Seven randomised double-blind, placebo-controlled trials (256 children: 129 and 127 receiving SLAV and placebo, respectively) were included in the review.
Symptom scores.
Symptom reductions were observed for rhinitis (SMD -0.44, 95% CI: -1.22, 0.3, P=0.27) in 6 studies and for conjunctivitis (SMD -1.49, 95% CI: -3.69, 0.72, P=0.19) in 2 studies. A statistically significant reduction was reported for asthma (SMD -1.42, 95% CI: -2.51, -0.34, P=0.010) in 5 studies. The sensitivity analysis (using a fixed-effect model) confirmed the magnitude of these findings. Details were given in the paper.
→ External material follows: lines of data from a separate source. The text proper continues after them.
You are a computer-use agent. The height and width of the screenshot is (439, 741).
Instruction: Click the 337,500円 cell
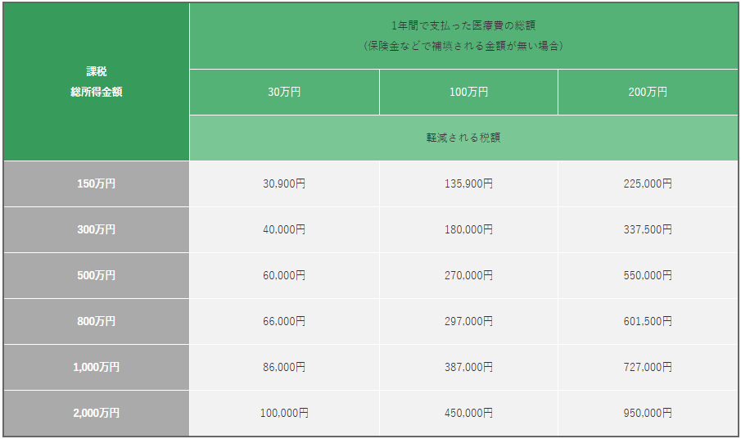pyautogui.click(x=648, y=229)
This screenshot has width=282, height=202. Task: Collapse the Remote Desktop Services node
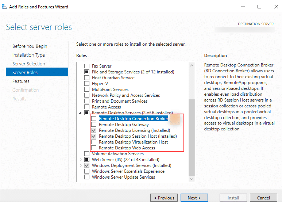click(x=81, y=113)
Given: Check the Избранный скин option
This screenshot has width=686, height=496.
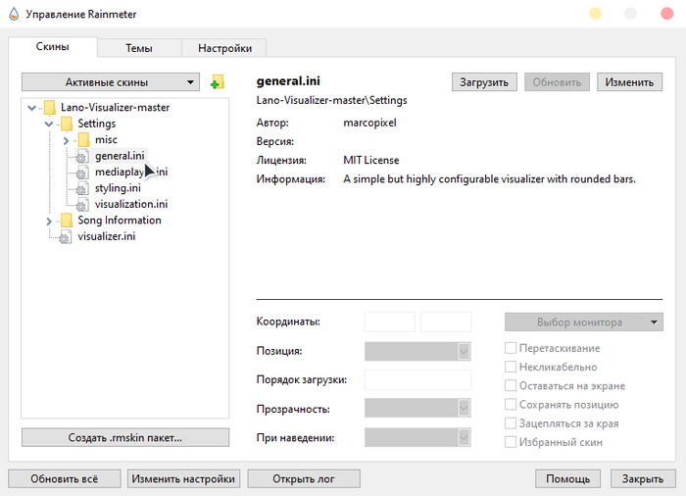Looking at the screenshot, I should [511, 442].
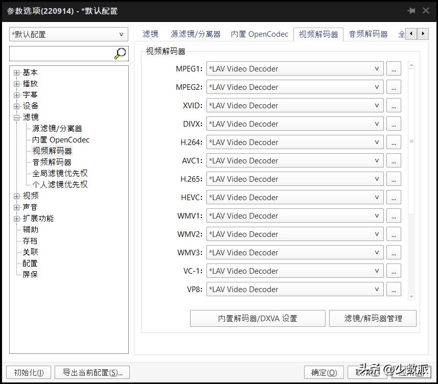438x384 pixels.
Task: Select 全局滤镜优先权 in the sidebar tree
Action: pos(60,173)
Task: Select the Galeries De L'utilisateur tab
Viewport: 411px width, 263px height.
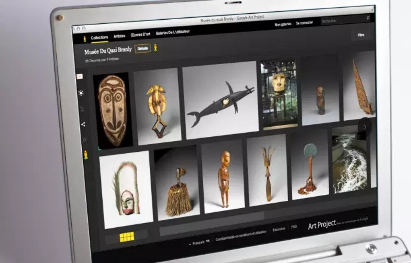Action: coord(173,33)
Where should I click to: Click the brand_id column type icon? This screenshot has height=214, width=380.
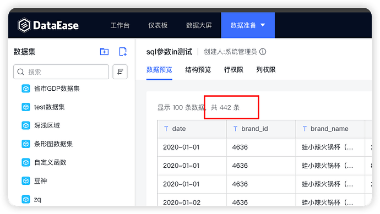235,129
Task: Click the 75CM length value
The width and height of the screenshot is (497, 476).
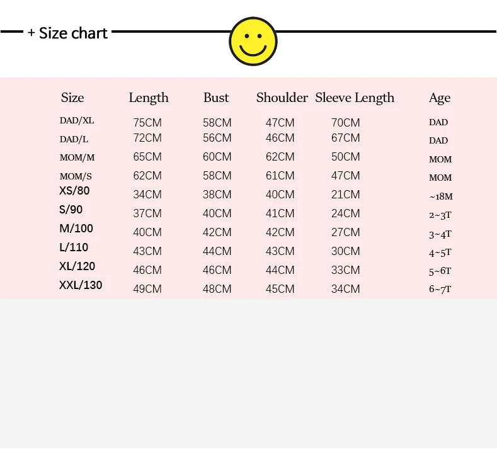Action: (x=147, y=123)
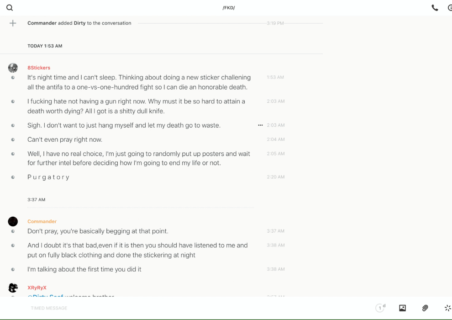Click the /FKD/ conversation title
Image resolution: width=452 pixels, height=320 pixels.
point(229,8)
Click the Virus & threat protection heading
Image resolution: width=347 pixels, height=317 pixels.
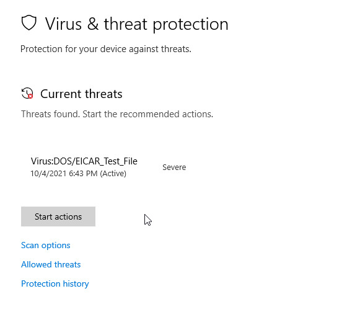[136, 24]
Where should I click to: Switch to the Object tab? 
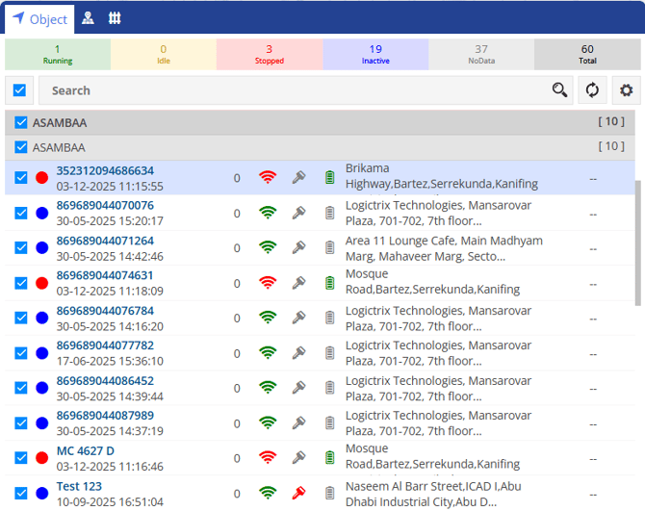pos(39,19)
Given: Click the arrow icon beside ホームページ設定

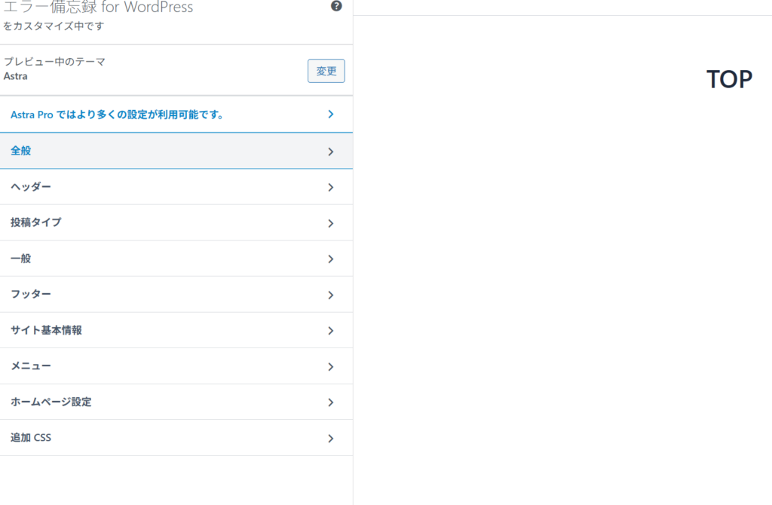Looking at the screenshot, I should coord(330,402).
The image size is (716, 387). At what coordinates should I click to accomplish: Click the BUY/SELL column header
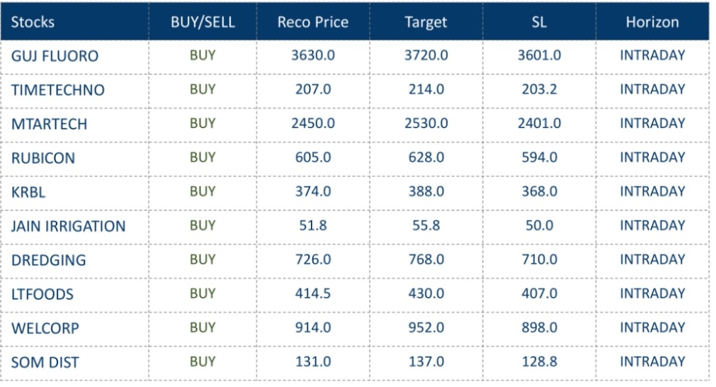[x=203, y=22]
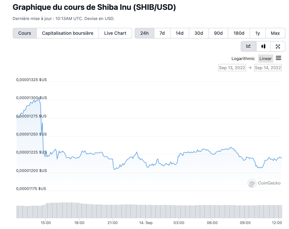
Task: Switch to 30d time range
Action: point(199,33)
Medication requirement scores.
The pooled results from 4 studies indicated a reduction in drug dosage (SMD -1.01, 95% CI: -2.06, 0.04, P=0.06). This finding was confirmed in a sensitivity analysis. Details were given in the paper.
Other outcomes.
All studies considered safety aspects of the intervention and no serious or systemic reactions were reported. Minor side-effects (local swelling or gastrointestinal) were experienced in some children receiving the active treatment. Further details were given in the paper.
The limited results for skin reactivity showed a reduction in 4 studies and no change in a fifth study. Serum IgE levels were not modified in any of the 4 studies, while IgG levels were increased in only 2 of the 5 studies that measured them.